GIVEN INSTRUCTION:
In the listing below, replace every "computer-use agent" with "screen assistant" and write the listing out again with nothing else changed.

════

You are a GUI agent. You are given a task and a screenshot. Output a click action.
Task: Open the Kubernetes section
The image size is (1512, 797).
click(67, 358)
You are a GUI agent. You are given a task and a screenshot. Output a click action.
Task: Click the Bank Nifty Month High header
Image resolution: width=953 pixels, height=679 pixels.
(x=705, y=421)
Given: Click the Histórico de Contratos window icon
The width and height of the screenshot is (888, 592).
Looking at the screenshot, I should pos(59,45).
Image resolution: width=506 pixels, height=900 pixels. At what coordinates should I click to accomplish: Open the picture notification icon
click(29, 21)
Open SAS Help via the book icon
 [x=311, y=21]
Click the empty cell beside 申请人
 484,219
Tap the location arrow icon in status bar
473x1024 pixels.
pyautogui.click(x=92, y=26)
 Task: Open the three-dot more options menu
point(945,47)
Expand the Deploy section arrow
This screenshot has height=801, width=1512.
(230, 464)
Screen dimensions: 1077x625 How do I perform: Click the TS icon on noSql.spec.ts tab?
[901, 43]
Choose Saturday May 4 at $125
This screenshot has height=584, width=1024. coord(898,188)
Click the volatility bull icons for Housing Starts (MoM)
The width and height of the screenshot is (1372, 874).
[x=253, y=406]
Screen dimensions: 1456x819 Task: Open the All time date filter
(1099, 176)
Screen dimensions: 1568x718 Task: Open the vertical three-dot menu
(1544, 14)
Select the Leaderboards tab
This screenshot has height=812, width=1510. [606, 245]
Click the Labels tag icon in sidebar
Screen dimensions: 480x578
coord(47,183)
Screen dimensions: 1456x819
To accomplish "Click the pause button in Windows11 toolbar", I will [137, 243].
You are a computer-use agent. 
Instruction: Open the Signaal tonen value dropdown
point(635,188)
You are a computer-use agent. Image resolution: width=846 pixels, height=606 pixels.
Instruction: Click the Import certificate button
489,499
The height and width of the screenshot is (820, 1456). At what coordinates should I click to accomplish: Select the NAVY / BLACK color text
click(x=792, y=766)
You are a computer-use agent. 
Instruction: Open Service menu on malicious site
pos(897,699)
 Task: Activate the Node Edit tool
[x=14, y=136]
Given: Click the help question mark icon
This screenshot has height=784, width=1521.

════

COMPLETE OUTPUT:
You are a GUI agent. You are given a task and a screenshot. Output a click action.
Task: Open the Kubernetes section
The image size is (1512, 797).
click(67, 358)
You are a GUI agent. You are given a task and a screenshot. Output a click action.
Task: Click the Bank Nifty Month High header
Image resolution: width=953 pixels, height=679 pixels.
(x=705, y=421)
Given: Click the Histórico de Contratos window icon
The width and height of the screenshot is (888, 592).
Looking at the screenshot, I should pos(59,45).
Image resolution: width=506 pixels, height=900 pixels. At what coordinates should I click to accomplish: Open the picture notification icon
click(29, 21)
Open SAS Help via the book icon
 [x=311, y=21]
Click the empty cell beside 申请人
 484,219
Tap the location arrow icon in status bar
473x1024 pixels.
pyautogui.click(x=92, y=26)
 Task: Open the three-dot more options menu
point(945,47)
Expand the Deploy section arrow
This screenshot has height=801, width=1512.
(230, 464)
Screen dimensions: 1077x625 How do I perform: Click the TS icon on noSql.spec.ts tab?
[901, 43]
Choose Saturday May 4 at $125
This screenshot has height=584, width=1024. coord(898,188)
Click the volatility bull icons for Housing Starts (MoM)
The width and height of the screenshot is (1372, 874).
[x=253, y=406]
Screen dimensions: 1456x819 Task: Open the All time date filter
(1099, 176)
Screen dimensions: 1568x718 Task: Open the vertical three-dot menu
(1544, 14)
Select the Leaderboards tab
This screenshot has height=812, width=1510. [606, 245]
Click the Labels tag icon in sidebar
Screen dimensions: 480x578
coord(47,183)
Screen dimensions: 1456x819
To accomplish "Click the pause button in Windows11 toolbar", I will [137, 243].
You are a screen assistant. 
Instruction: Open the Signaal tonen value dropdown
point(635,188)
You are a screen assistant. Image resolution: width=846 pixels, height=606 pixels.
Instruction: Click the Import certificate button
489,499
The height and width of the screenshot is (820, 1456). At what coordinates should I click to accomplish: Select the NAVY / BLACK color text
click(x=792, y=766)
You are a screen assistant. 
Instruction: Open Service menu on malicious site
pos(897,699)
 Task: Activate the Node Edit tool
[x=14, y=136]
Given: Click the help question mark icon
This screenshot has height=784, width=1521.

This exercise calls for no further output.